OTOH, flat and monochrome with poor contrast text to grey backgrounds is a productivity fail. Vista was stupid with the eye candy, MS admit it now. Win3.x with the "3D update" is similar to Win9x, NT4.0, Win 2K and in XP the "fisher price" style and even graduated shading could be turned off, also all the animation. Even Vista could relatively easily be made like Win9x / NT4.0/ win2K /XP.
GUI is not an area that benefits from major shifts of appearance and operation. Win10 is almost not configurable. It ignores everything Xerox researchers learnt in the 1970s and everything MS did from 1992 onwards.
GUI element failures in Win10:
  • By default scroll bars hide (this at least can be turned off)
  • By default windows snap (can be turned off, but hard to find setting)
  • About three main places for settings
  • App store/tile/We don't call it Metro now programs in a different place to "regular" programs.
  • Is the text a link, a checkbox, part of a radio-button set or a label. Does it open a popup window (modal or not) or replace the window.
  • Is this window behaving like a browser with Back instead of Close, OK, Cancel?
  • Why do no buttons have even a slight highlight / shadow (reversed when pressed) and rarely an indication if locked out or default.
  • Overly skeuomorphic elements and buttons are silly eye candy, but totally flat grey and dark icons simplified to the point of being unrecognisable is a failure.

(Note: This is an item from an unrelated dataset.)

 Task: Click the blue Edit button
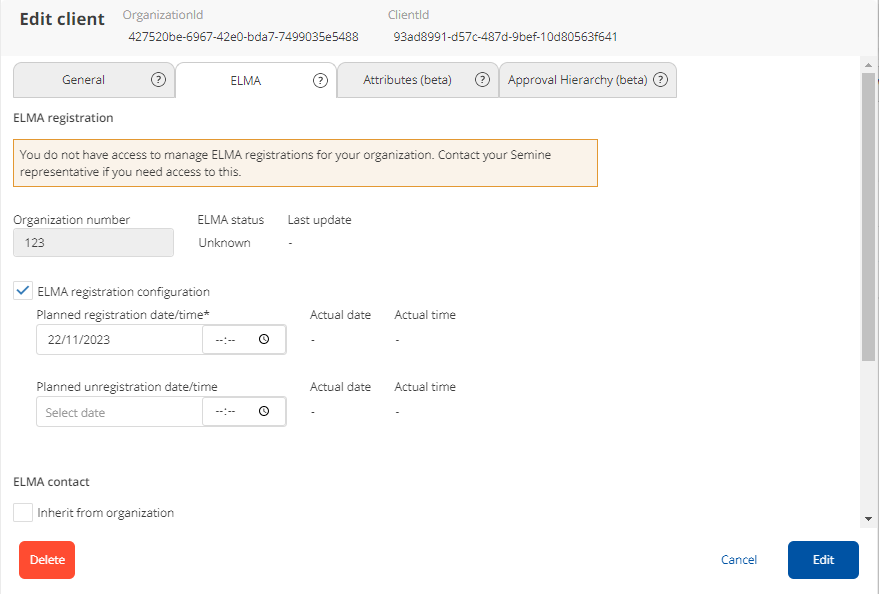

There is much more. But, please no-one copy Win 10. The word "modern" doesn't mean what MS thinks it means. There are ideas from the dawn of time (wheels, fire, beer, bread, wine, cooking), 1st Century (books instead of scroll, central heating), 16th C etc and especially the 1830s to 1930s (Victorian bent wood chairs, Bauhaus chairs) that are timeless. We don't scrap real world ideas because they are more than 20 years old if the design is sound.
Also Google's Android "Material Design" is a failure. In general their GUI is poor.
Mozilla has progressively made Firefox and Thunderbird on the desktop hard to use.
A small screen, desktop and a TV need quite different designs of GUI. MS with Win8 made the same mistake as with Win CE but in the opposite direction. You CAN'T have the same GUI for everything, though check boxes (please no images of slide switches), tabs, radio buttons and actual buttons can be similar.
Just because a UI looks like a corporate B&W laser printout and is regarded as "modern" doesn't make it any good.
The Nielsen Norman Group did good stuff 15 years ago. I've no idea if they have caught the flat and make everything awkward on the altar of excessive "simplicity". W10 is at the opposite extreme to Vista. Both are failures, but W10 is worse as there is almost no user control and the settings that do exist are hard to find.